Между тем Геликон инфантильно заговорил совсем о другом. Что напишут, сказал он, о кремах, придающих шелковистость женской коже или мягкую, как свет, волнистость их волосам, когда у самих историков никогда не было подобных женщин? Что напишут о сложнейших соусах великого Апиция, вызывающих ненасытное чревоугодие, когда самим не дано их попробовать? Или о нескольких каплях талого снега, будящих чашу старого вина среди летней сонливости? А о мягкой неге сирийских постелей? Как они опишут изящество в одежде?
Император слушал с улыбкой, говоря себе, что для Геликона все чудеса жизни заключаются в этих маленьких примерах. Он просто ребёнок, этот Геликон.
Но тот, наконец, спросил:
— А что напишут о твоём плане установления мира?
И императора охватила тревога: их новый мир был хрупок, он мог раствориться, вытечь без боли, как кровь из разрезанной вены. Они сами и память о них были в руках неизвестных, возможно, ещё не рождённых людей.
— Я боюсь писателей, — сказал Геликон, словно поймав его мысли. — Они слушают свидетельства о действительных событиях, но потом складывают все вместе по своему вкусу: одно замолчат, о другом наговорят лишнего. Потом придут другие писатели, прочтут всё написанное первыми, снова все перетолкуют и перепишут по-своему. И так далее, и так далее. Греки и римляне столько всякого написали про Египет, но я видел, что они превратили всё в небылицы.
— Ты прав, — ответил император. — Посмотри.
На столике у него торчали из футляров лёгкие папирусные свитки — самые первые копии знаменитых трудов Криспа Саллюстия: «Югурта», «Катилина», «Истории»...
Саллюстий был родом из Амитерна, в Риме у него была роскошная резиденция, грандиозный музей редчайших скульптур, названный Horti Sallustiani, Сады Саллюстия. Но все говорили, что ему удалось собрать такую красоту только потому, что, будучи правителем провинции Африка, он с крайним цинизмом награбил себе добра. Но он был также несравненным писателем и большим другом Августа.
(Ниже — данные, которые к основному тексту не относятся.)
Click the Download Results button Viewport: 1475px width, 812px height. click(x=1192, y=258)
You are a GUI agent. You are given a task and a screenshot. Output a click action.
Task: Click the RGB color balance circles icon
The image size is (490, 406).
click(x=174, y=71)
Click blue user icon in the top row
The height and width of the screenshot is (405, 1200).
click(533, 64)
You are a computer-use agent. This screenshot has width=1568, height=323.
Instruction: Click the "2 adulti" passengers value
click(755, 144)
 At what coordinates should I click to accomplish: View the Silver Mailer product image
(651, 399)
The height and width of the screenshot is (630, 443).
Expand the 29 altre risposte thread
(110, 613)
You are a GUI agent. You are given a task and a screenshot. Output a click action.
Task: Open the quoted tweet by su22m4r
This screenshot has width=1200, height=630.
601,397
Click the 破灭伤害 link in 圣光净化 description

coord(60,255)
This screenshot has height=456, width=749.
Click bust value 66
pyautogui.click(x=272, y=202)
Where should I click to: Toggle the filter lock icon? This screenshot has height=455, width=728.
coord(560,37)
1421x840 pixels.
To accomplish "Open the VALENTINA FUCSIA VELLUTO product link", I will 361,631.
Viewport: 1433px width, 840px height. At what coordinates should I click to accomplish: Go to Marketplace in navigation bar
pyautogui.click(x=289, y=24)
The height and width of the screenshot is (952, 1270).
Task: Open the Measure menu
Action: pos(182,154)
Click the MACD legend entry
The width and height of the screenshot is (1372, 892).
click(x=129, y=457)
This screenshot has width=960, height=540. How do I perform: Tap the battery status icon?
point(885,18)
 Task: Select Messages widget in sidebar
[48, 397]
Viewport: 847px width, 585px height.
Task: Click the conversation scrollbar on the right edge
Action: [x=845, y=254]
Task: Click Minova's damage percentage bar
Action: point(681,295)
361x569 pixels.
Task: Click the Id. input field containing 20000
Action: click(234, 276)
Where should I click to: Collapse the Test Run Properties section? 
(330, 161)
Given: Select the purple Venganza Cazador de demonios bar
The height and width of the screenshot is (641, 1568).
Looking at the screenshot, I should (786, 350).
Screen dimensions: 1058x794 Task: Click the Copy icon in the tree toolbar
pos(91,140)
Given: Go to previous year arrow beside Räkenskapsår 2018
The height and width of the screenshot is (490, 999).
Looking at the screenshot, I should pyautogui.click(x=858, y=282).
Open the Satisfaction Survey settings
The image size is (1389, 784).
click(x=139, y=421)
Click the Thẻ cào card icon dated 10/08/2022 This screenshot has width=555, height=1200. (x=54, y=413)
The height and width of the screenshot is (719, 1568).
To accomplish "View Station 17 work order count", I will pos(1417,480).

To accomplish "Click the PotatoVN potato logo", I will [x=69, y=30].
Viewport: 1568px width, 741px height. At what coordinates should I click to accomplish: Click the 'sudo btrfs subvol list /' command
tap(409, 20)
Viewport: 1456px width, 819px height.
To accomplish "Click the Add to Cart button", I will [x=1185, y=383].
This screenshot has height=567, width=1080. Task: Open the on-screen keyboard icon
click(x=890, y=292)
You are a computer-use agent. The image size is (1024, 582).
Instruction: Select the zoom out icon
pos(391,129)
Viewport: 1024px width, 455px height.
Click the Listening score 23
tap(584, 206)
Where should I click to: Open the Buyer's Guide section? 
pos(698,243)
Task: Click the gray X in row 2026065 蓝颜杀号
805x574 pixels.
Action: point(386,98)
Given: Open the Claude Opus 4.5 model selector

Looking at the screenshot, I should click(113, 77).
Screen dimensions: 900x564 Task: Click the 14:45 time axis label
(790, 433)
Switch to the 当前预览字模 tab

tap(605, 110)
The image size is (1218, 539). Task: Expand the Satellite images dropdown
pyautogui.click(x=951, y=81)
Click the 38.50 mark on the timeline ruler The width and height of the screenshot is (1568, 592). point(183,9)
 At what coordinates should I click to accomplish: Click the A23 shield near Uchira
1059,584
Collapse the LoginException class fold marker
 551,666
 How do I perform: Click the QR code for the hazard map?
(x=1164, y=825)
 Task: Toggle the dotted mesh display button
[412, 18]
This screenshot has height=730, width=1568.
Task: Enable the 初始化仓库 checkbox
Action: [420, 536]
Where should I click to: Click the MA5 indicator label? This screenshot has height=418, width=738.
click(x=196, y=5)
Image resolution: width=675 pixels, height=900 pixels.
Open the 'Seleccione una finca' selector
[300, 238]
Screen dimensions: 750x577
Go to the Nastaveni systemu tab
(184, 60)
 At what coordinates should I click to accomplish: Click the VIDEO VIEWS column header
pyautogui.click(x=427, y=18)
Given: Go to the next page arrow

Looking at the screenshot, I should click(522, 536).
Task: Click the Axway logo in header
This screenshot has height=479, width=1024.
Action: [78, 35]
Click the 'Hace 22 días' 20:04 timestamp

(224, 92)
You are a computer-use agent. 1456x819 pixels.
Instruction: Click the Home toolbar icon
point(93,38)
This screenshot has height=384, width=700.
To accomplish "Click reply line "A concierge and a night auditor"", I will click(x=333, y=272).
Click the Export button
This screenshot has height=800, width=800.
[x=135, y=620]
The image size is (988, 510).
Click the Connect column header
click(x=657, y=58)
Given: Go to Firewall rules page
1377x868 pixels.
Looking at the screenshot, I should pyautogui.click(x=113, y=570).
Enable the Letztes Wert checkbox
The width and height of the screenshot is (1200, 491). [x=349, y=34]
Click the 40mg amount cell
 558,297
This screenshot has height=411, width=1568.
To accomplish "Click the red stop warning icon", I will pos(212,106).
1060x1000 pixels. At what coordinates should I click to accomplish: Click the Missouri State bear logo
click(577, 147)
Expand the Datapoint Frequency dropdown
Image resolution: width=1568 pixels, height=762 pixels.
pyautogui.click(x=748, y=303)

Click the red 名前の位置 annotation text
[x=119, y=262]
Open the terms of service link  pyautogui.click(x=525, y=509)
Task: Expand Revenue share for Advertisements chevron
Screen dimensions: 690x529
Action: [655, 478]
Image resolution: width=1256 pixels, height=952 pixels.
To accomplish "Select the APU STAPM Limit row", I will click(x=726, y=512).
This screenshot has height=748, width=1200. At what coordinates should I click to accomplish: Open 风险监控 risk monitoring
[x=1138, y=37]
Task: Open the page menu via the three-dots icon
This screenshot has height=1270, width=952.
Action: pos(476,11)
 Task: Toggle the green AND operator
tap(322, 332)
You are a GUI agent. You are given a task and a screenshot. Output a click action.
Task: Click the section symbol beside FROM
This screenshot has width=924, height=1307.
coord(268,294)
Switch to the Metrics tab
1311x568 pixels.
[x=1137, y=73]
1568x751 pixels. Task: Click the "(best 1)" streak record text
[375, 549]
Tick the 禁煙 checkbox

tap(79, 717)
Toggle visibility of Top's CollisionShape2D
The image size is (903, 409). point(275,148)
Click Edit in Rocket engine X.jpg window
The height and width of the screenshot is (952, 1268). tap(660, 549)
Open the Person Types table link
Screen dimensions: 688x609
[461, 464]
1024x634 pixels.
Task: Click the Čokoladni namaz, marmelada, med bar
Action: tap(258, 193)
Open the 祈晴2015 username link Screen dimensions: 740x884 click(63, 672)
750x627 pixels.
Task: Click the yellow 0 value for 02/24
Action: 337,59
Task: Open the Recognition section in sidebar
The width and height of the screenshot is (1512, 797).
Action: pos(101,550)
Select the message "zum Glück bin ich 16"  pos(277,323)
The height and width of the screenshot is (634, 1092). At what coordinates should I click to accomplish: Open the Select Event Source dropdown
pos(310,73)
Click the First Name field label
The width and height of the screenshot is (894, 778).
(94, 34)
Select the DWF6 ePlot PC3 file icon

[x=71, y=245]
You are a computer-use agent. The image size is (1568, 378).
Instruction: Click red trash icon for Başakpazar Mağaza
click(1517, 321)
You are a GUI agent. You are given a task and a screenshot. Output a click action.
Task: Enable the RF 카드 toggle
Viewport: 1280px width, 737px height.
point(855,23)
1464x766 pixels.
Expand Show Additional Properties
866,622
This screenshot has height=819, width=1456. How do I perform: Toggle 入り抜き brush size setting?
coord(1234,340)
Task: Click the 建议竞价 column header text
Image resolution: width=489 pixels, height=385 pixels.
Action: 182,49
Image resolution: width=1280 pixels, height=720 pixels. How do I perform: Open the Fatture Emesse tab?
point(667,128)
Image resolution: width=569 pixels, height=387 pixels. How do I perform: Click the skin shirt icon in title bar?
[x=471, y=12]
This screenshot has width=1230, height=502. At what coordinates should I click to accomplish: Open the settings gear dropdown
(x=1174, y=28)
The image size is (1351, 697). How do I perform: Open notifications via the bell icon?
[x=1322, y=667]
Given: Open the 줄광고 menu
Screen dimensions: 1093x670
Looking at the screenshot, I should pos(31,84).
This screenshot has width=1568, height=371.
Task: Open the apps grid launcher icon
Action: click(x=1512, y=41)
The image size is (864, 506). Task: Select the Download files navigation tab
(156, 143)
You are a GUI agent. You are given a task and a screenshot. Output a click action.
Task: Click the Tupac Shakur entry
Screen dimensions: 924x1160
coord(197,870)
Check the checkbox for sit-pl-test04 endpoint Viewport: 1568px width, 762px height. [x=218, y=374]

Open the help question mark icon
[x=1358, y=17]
В честь завоевания Египта — и чтобы покрасоваться перед Августом — Саллюстий построил невиданную балюстраду из редкого восточного мрамора с египетскими сфинксами и гирляндами из листьев акантуса, предвосхитив за восемнадцать веков наполеоновский стиль Retour d’Egypte[62]
.— И всё же, — проговорил император, — во всех его прекрасных писаниях не найдёшь ни слова, повторяю, ни слова об опустошительных грабежах по всему Нилу, о множестве истощённых людей, которые, как я видел с отцом, в мучениях умирали в портиках Александрии.
Стало быть, откуда взяться правде в писаниях какого-нибудь историка? Сколько сознательной или бессознательной лжи бесконтрольно попадало — как чернила на лист папируса — в отобранные им слова?
В последние дни ноября было холодно.
Валерий Азиатик думал со всё возрастающей тревогой: «Ему нет и тридцати. Сколько ещё нам его терпеть? Он не стар, как Тиберий, а мы каждый день ждём известия о его смерти. Он с каждым днём набирается опыта, его ум действует. Через несколько лет, а то и месяцев уже никто не сможет его свалить, а от сената, от древних фамилий ничего не останется».
Эти тревоги то обострялись, то успокаивались в зависимости от известий о каких-то колдовских императорских ночах.
«Там и правда происходит нечто неописуемое... — подумал Азиатик, но сведения были смутными, фантастичными, неточными, и он твёрдо решил. — Момент настал. Сейчас или никогда».